Karolin Klüppel a vécu entre 2013 et 2015 dans le village Khasi de Mawlynnong dans l’état indien de Meghalaya où un système matriarcal très particulier existe. La plus jeune des filles est donnée comme première dans l’ordre de succession. Lorsqu’elle se marie, l’époux va dans la famille de sa femme et les enfants du couple reçoivent le nom de la mère. Dès lors et particularité rarissime: seule la naissance d’une fille garantit la continuité d’un clan.
La photographe allemande en a rapporté des images magiques où le réel semble, pour un regardeur occidental, se mêler à l’imaginaire. Moins qu’à un souci documentaire (même s’il est loin d’être secondaire) Karolin Klüppel reste à la recherche d’une photographie pure qui doit autant à son langage qu’à son sujet. Symboliques à leur manière ces photographies offrent le passage d’une réalité présente à une réalité qui tord le cou a pas mal d’idées reçues.

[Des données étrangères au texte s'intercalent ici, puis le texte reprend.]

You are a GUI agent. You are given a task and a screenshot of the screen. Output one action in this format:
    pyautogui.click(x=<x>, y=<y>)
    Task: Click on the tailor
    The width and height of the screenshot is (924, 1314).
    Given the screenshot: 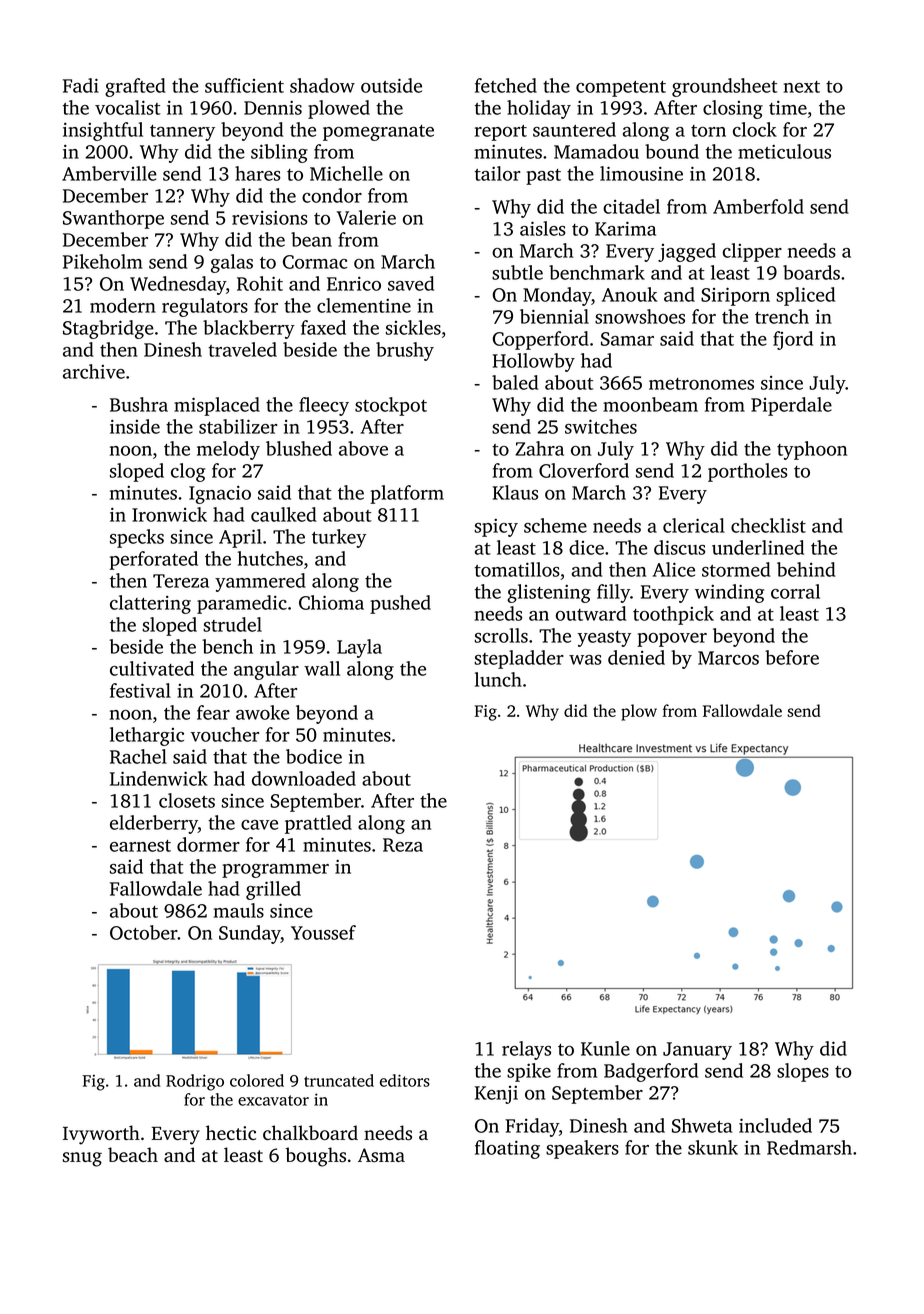 What is the action you would take?
    pyautogui.click(x=498, y=173)
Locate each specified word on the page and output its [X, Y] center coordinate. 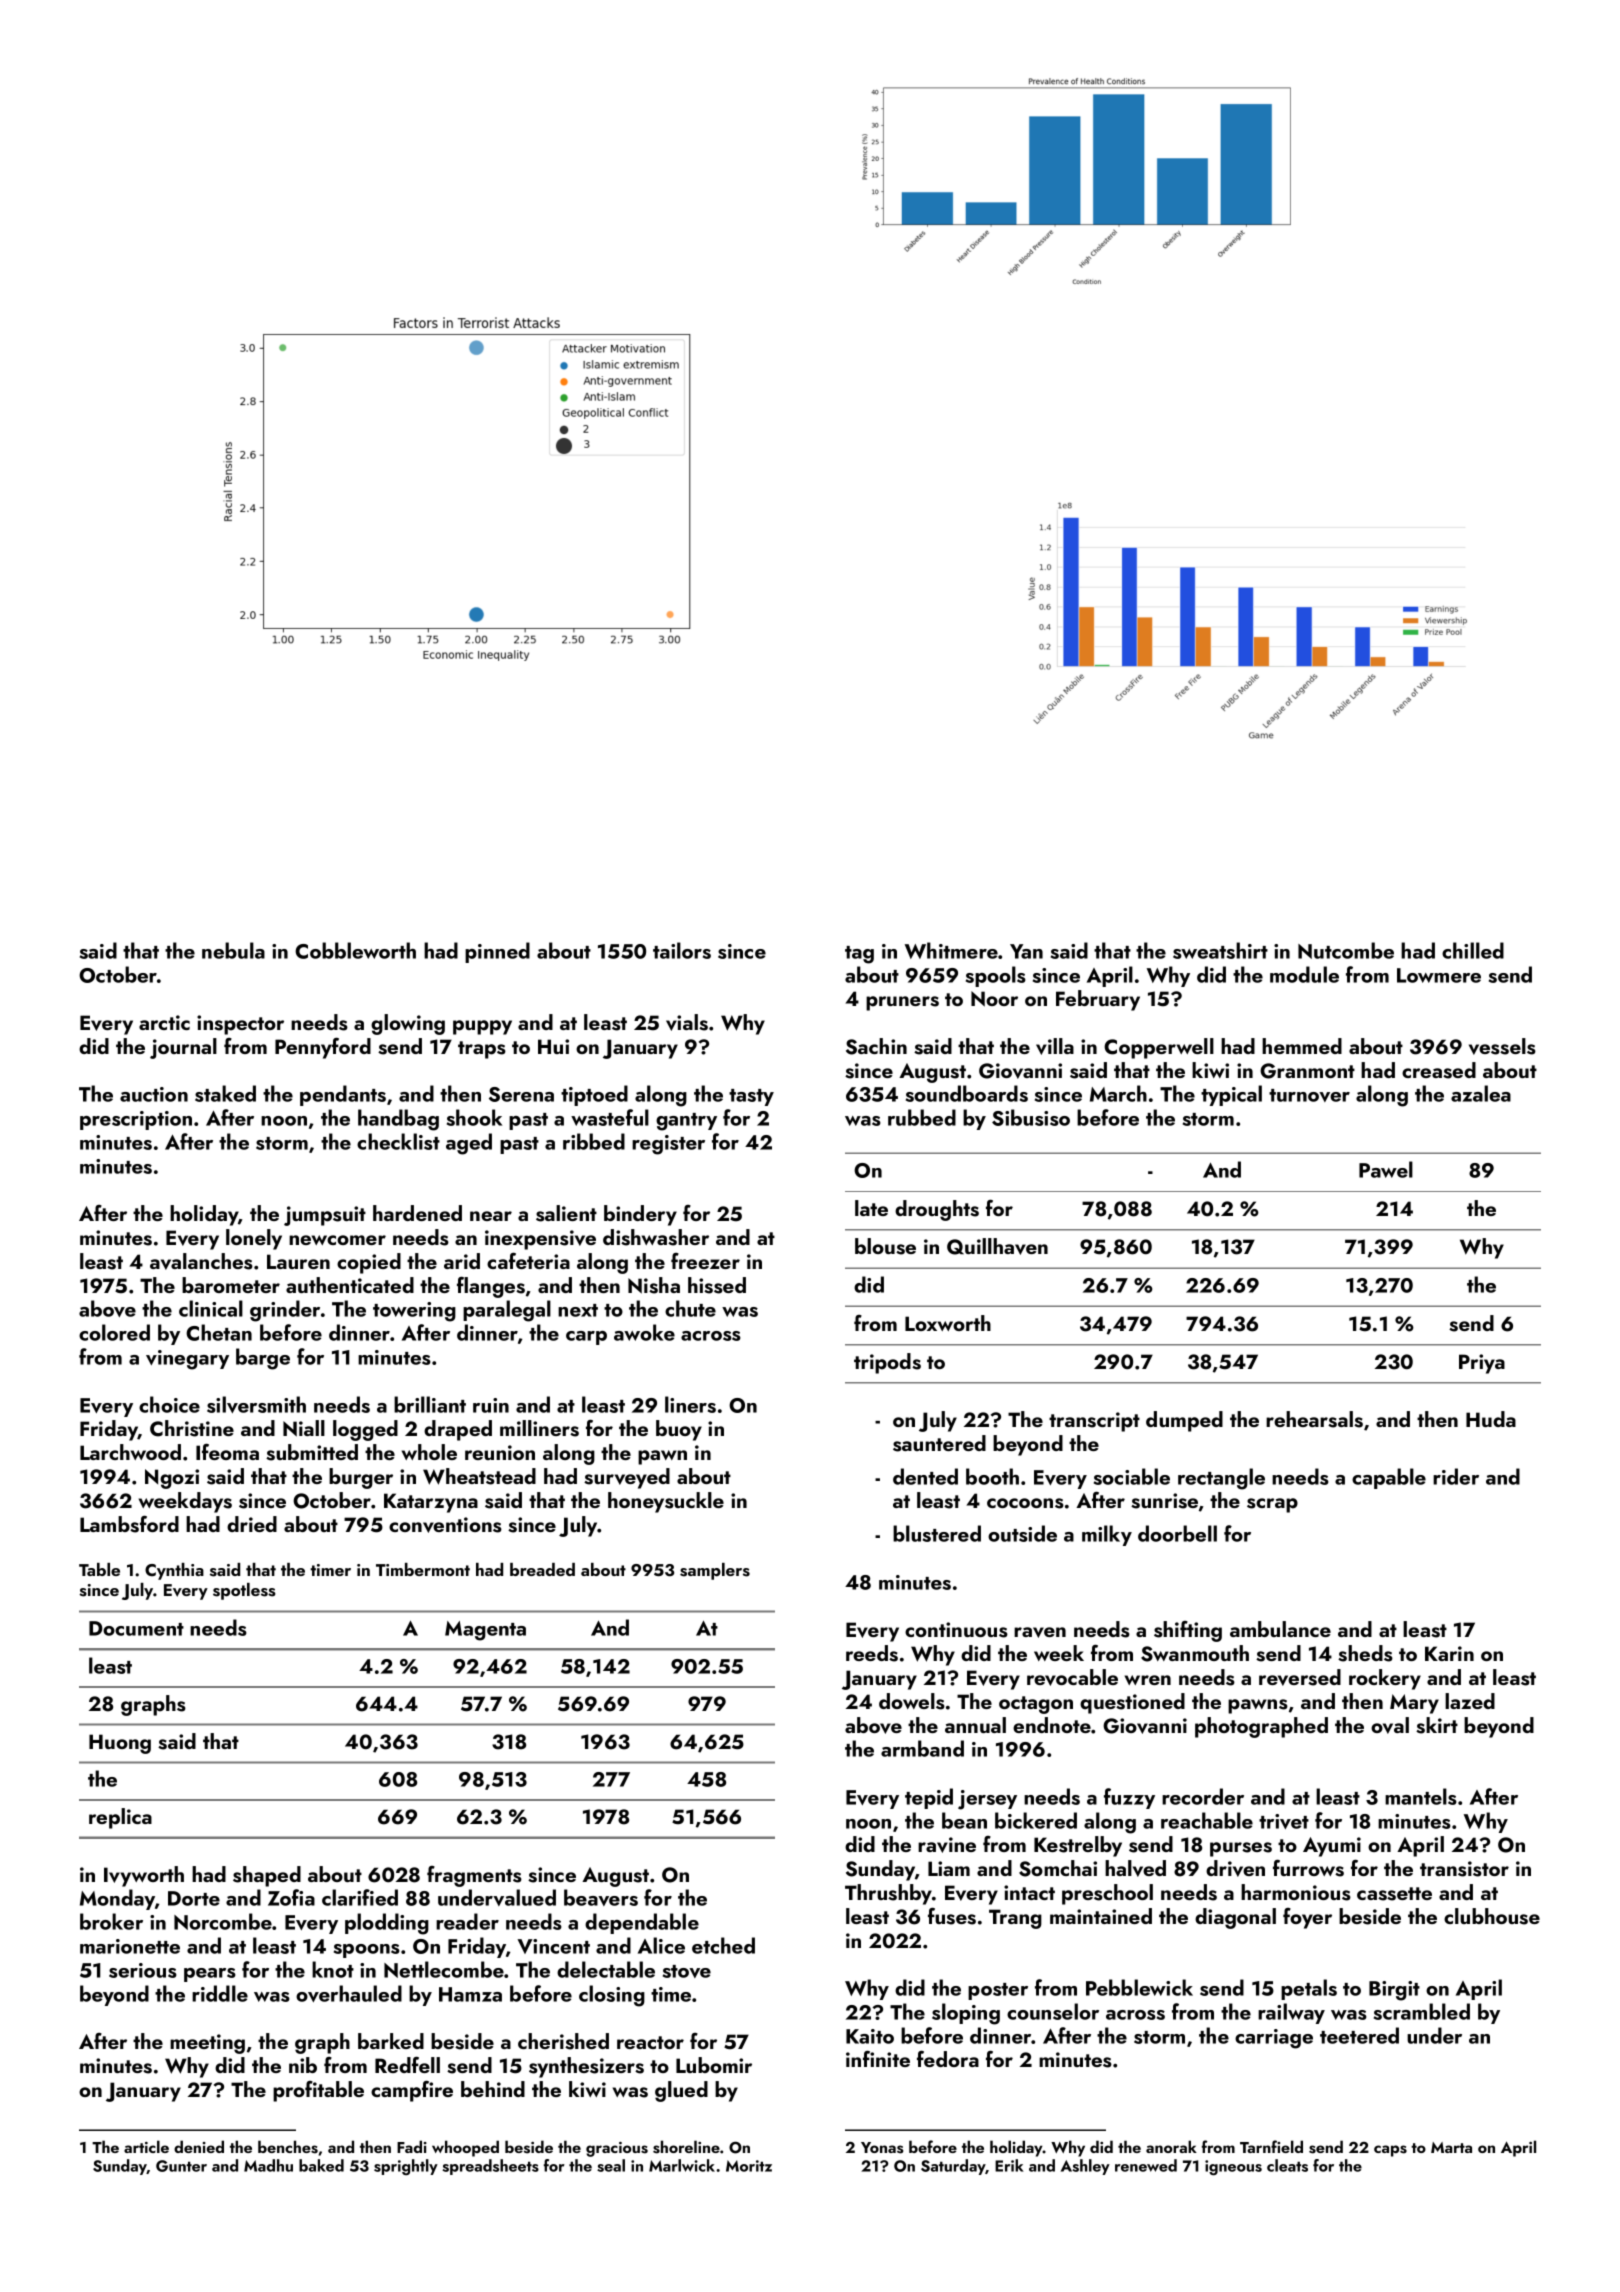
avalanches [201, 1261]
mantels [1421, 1796]
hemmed [1302, 1046]
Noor [994, 999]
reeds [872, 1653]
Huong [120, 1744]
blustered [937, 1533]
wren [1148, 1680]
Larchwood [130, 1452]
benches [288, 2147]
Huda [1491, 1419]
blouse [885, 1246]
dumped [1184, 1421]
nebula [233, 950]
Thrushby [888, 1894]
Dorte [194, 1898]
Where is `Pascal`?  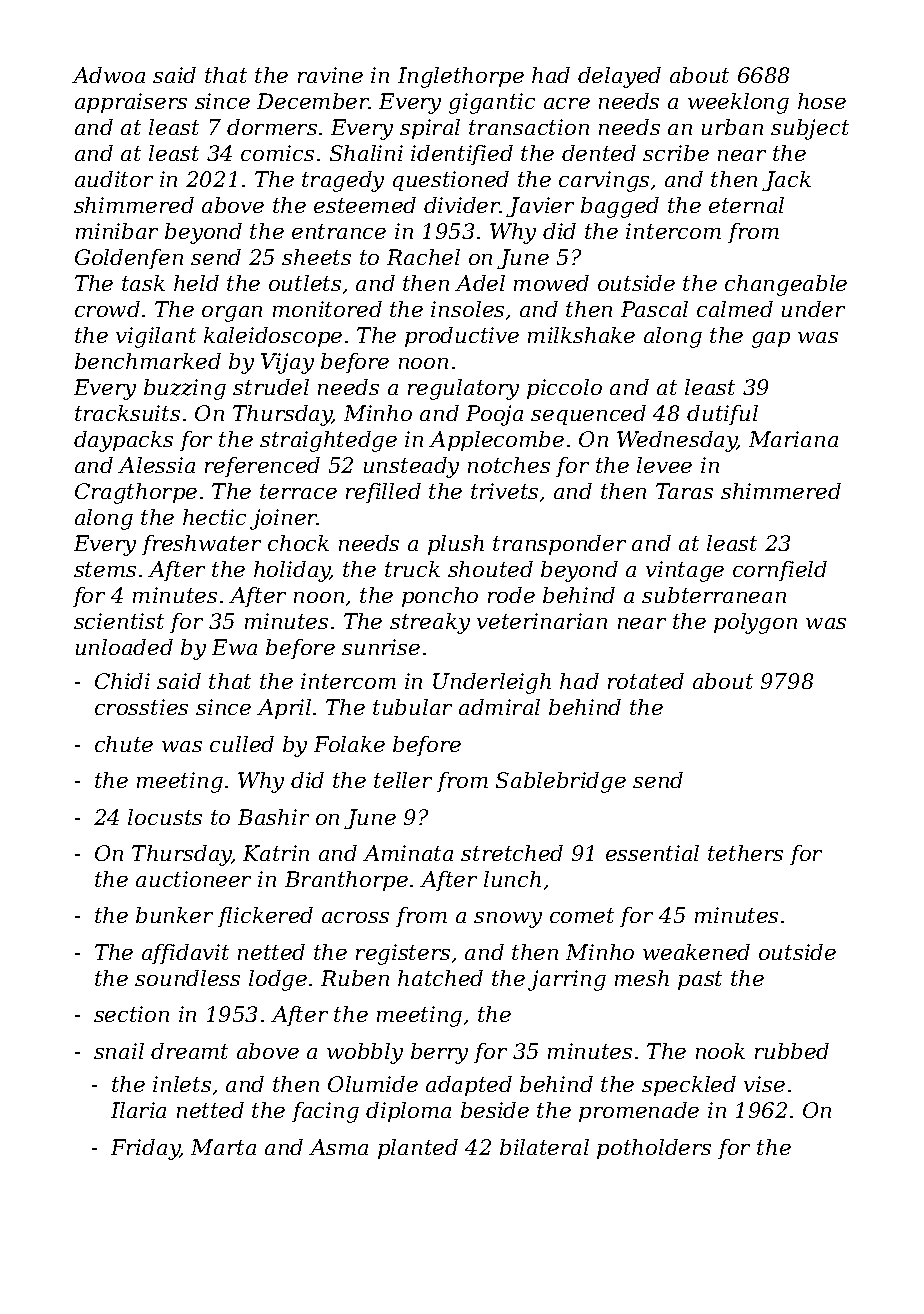
Pascal is located at coordinates (654, 309).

Surgit une théâtralité particulière qui acquiert un pouvoir physique non de survivance mais de surréalité. Elle est aussi l’interrogation constante des relations entre ce que la culture mondiale impose et ce qu’une culture particulière peut proposer. Les photographies deviennent des puits d’émergence d’une logique où une emprise subtile crée la remise en question fondamentale des notions de culture et de l’image qui en deviennent la porte-empreinte. C’est sans doute pourquoi la poésie à l’œuvre dans cette série a toujours quelque chose à « dire » et à dévoiler.